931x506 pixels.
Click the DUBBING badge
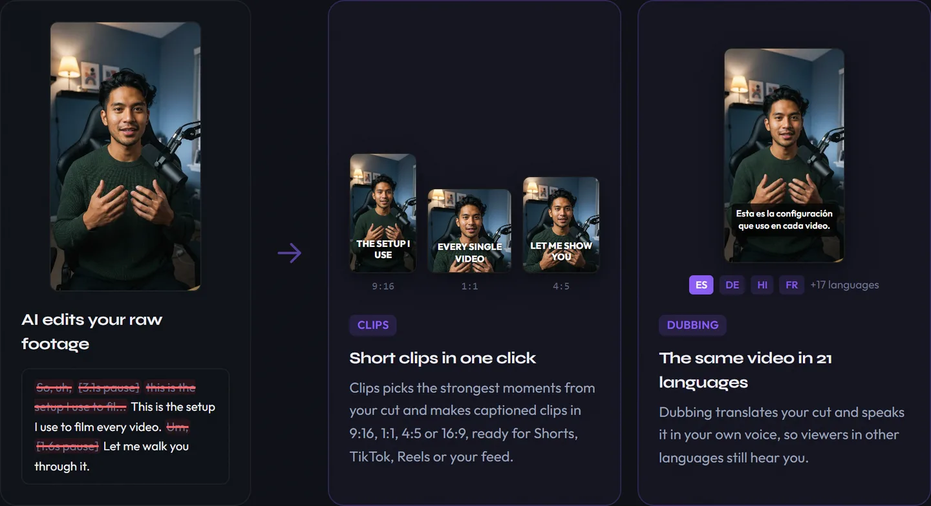coord(692,325)
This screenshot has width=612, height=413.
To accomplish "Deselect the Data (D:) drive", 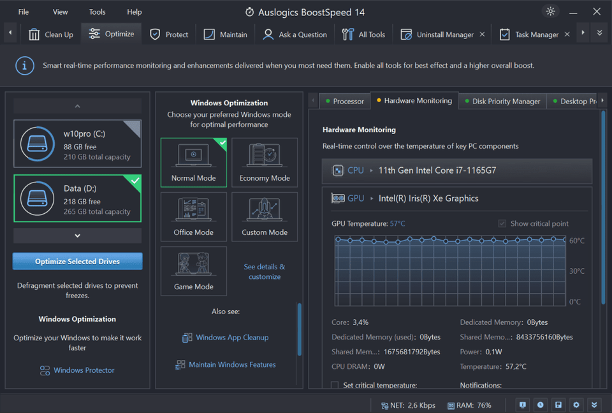I will (77, 199).
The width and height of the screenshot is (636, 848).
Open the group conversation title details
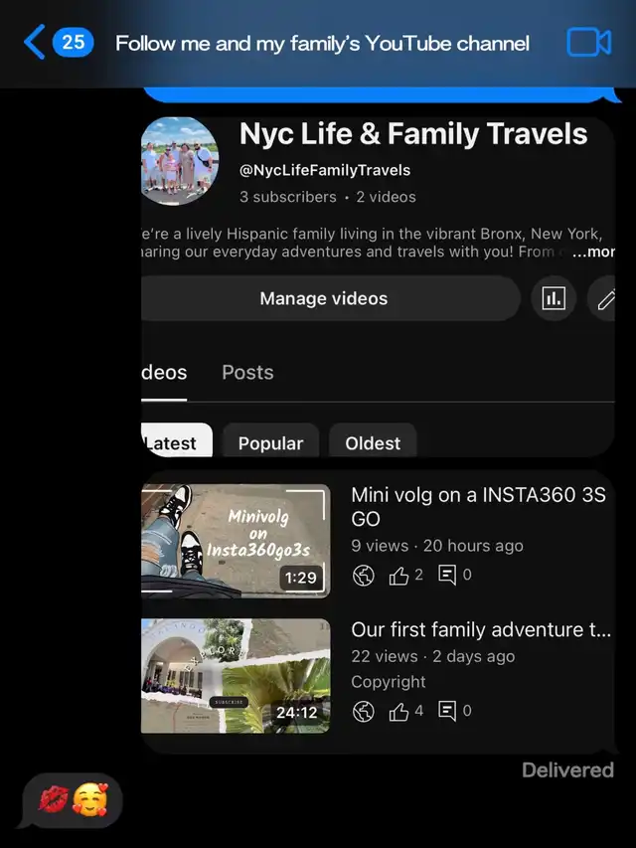pyautogui.click(x=322, y=44)
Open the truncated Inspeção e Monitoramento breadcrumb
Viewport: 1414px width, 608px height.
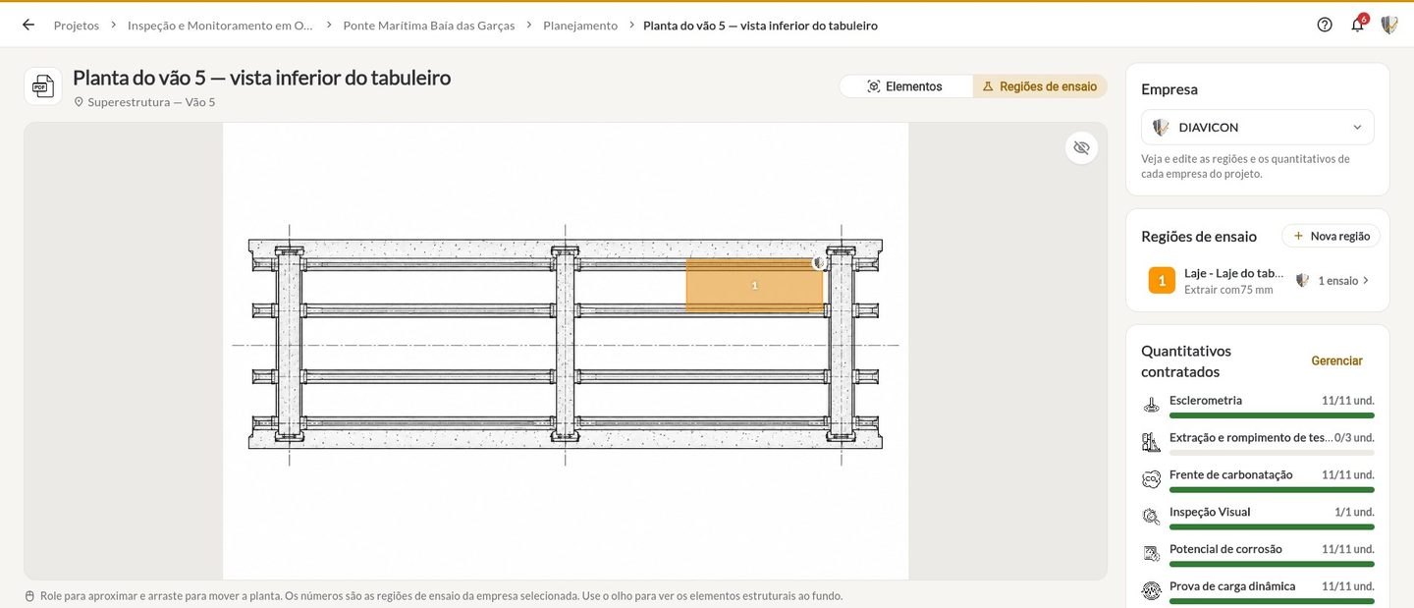(221, 26)
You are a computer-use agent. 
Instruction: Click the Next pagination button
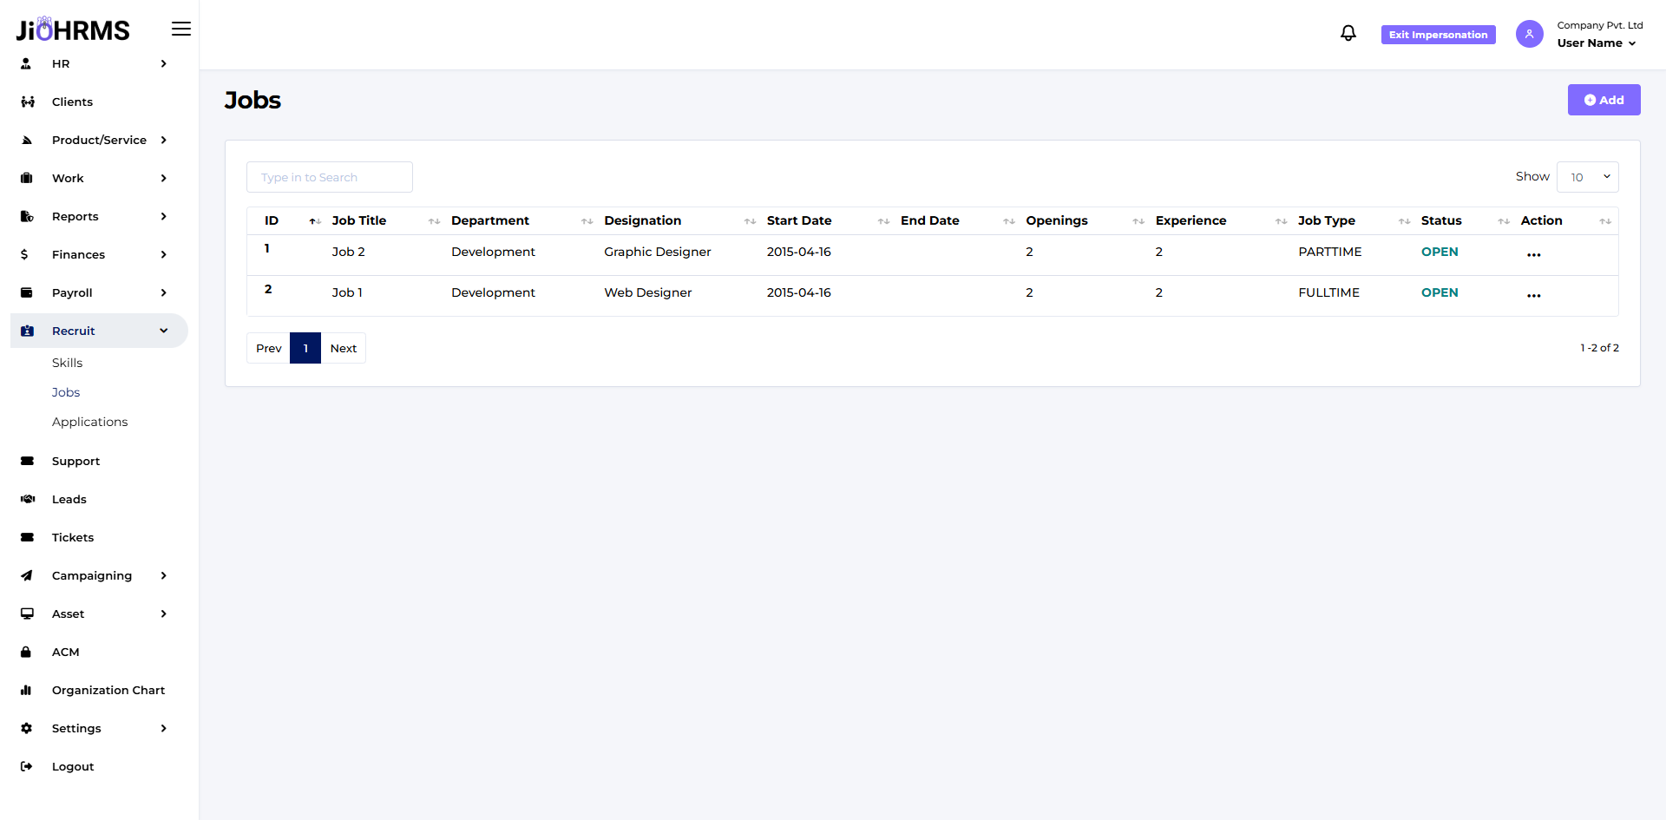[344, 348]

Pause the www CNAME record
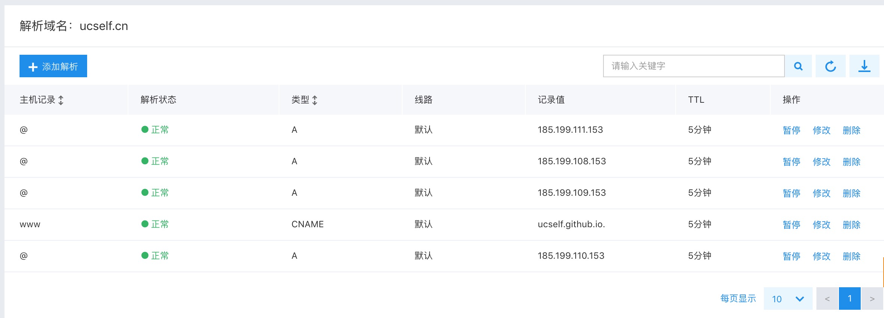pyautogui.click(x=791, y=225)
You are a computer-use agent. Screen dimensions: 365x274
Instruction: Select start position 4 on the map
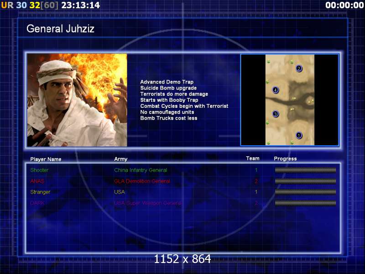[x=276, y=90]
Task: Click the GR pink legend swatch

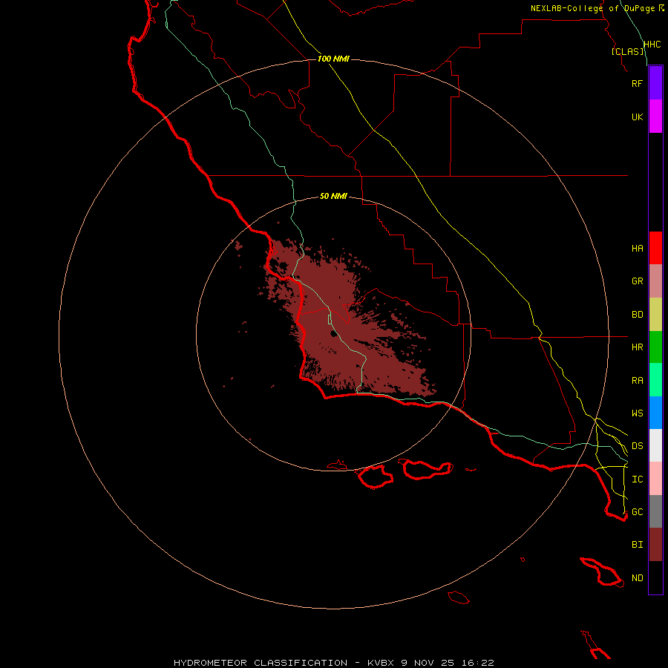Action: pos(655,281)
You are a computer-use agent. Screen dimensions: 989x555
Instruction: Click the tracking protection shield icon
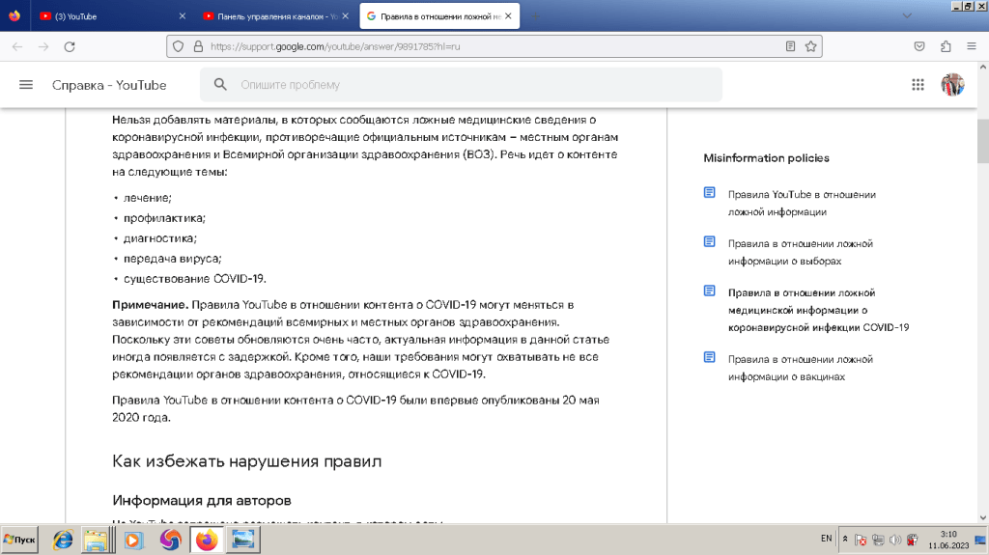pos(177,46)
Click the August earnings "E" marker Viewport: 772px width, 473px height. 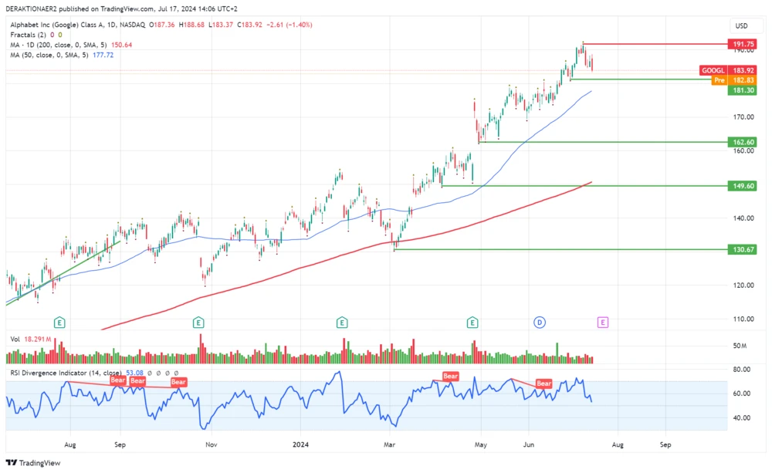coord(60,323)
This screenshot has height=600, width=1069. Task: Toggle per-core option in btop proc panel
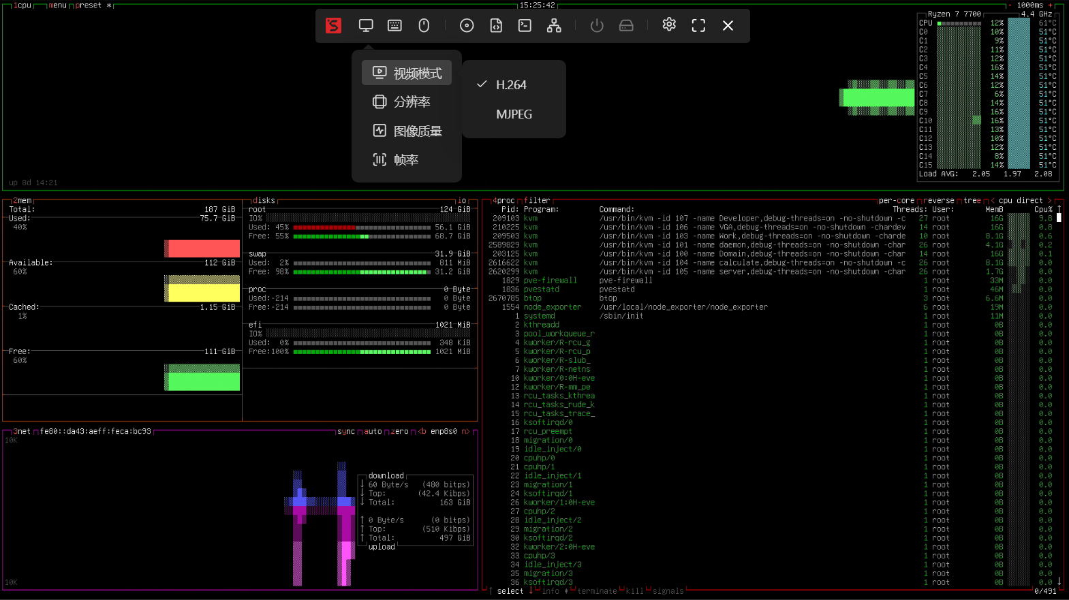896,200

──────────

◆ **What is required**: Starting at the line that contains "This screenshot has height=600, width=1069.", retype each line through the end of the data exactly, and leave out every picture.

◆ **Task result**:
This screenshot has height=600, width=1069. Task: Toggle per-core option in btop proc panel
896,200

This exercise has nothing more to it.